Ta-Nehisi Coates isn’t shy about his love for Chicago.

It’s the black capital of America, Coates declared at Northwestern University’s Evanston campus on Tuesday, where he discussed race and power as part of the school’s Contemporary Thought Speaker Series. Noted author and professor of sociology and African American studies, Mary Pattillo, guided the conversation.

Coates’s award-winning Atlantic cover story “The Case for Reparations” is largely based in Chicago, which has long-lasting scars of racial housing discrimination and which many see as the most racially segregated city in the country.

Coming off the success of 2015’s Between the World and Me, and his latest Atlantic piece “My President Was Black,” the renowned journalist sat down for a candid conversation about politics and race in front of a packed house at Northwestern’s Pick-Staiger Hall.

On “The Case for Reparations,” in which Coates interviews North Lawndale residents to tell the story of systemic racism in Chicago:

 “When I went to do ‘Case for Reparations,’ in some respect, it wasn’t really about reparations. [There] was this notion of racism as something that happened 100 years ago, in the deep distant past, that no one [felt like they] had to deal with today. I wanted to remind folks that this is real.

“When I think of Chicago, I think about home. You guys have so much. You can feel the spirit and it’s everything that you love about yourself. Here [in Chicago], it’s like reconnecting to something in you, as a black person, that’s in your bones.”

On Laquan McDonald and the ongoing accountability crisis in the Chicago Police Department, which Coates said is no different than an organized gang:

“Chicago is the capital of black America, which means everything isn’t [always] good about being black.”

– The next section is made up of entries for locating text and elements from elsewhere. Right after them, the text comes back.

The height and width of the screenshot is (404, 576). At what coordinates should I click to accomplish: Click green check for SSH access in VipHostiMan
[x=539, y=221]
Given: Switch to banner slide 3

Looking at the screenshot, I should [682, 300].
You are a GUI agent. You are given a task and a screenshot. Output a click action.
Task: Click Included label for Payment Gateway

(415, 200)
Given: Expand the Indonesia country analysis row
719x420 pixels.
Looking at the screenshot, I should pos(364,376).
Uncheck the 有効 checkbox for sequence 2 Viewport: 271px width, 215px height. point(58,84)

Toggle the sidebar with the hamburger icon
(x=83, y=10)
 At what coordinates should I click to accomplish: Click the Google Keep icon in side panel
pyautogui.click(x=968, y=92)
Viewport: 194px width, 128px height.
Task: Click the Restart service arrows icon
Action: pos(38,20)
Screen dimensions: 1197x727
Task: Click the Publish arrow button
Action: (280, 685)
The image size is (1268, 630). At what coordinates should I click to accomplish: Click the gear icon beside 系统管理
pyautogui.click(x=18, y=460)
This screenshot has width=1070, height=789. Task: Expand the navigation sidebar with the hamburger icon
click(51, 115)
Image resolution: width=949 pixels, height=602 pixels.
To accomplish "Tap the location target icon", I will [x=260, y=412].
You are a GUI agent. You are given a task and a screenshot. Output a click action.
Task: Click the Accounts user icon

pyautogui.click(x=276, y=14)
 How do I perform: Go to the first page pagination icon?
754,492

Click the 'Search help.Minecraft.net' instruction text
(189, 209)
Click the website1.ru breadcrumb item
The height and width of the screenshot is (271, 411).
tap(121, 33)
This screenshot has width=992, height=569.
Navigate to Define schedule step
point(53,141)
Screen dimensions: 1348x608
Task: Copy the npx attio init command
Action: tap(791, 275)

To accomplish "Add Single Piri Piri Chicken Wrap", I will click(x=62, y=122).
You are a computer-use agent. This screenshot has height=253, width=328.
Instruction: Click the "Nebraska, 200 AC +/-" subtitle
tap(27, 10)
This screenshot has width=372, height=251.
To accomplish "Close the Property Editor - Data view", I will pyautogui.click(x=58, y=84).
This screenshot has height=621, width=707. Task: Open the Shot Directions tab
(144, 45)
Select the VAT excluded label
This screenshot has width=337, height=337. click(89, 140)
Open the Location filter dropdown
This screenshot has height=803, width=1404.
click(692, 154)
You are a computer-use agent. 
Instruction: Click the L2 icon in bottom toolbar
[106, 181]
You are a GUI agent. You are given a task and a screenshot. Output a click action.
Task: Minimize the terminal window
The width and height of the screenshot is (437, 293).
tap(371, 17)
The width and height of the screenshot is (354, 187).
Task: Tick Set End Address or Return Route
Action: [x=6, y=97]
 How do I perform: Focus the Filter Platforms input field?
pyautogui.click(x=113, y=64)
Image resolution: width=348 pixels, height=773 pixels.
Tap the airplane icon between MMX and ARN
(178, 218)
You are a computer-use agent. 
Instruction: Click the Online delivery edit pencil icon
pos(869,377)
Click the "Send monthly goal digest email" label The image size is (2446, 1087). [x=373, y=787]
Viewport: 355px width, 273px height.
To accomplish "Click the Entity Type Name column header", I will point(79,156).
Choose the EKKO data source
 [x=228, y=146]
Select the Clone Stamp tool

On Barack Obama’s campaign on "hope":

“I think that it takes not just a certain kind of politician but a certain kind of African American politician to go into some of the white communities that [Barack Obama] went into, to speak the way he spoke.

“[Obama] had a level of comfort in those households that I think is really, really hard to find. On the other side, I think he made black folks feel proud. You feel like the best of yourself is being represented and you got excited about that. That particular black family looked really, really familiar to you and people got excited.”

On what it means for Donald Trump to follow Obama:

“It’s always the case that individually gifted and lucky African Americans could go far. But the fight for equality in America for black people is really the fight to be mediocre. Donald Trump is president. [Now] I look at my son, and I say, you really can be president. If they called you right now, you could be president.

“Donald Trump [was] not a surprise to me. I was shocked. But, I was shocked because, believe it or not, there’s a part of me that remains sort of optimistic about the world, even if the cold-hearted part of me who sits down to write understands that this is what’s going to happen.

“The fact that somebody who started their career in birtherism [the false claims that Obama was not born in America] ended up becoming president of the United States, I think that when you look at this 100 years from now, you would say it makes sense.”

On why black people have to work three times harder than whites to make it:

“Black folks can’t be Donald Trump. You’d be dead. Somebody would’ve killed you. If you were that foolish about the world, you might get shot.

“You get to these places, these high institutions and, no disrespect, but you can see the kind of tolerance there is for white mediocrity and that there’s no tolerance for black mediocrity. None.”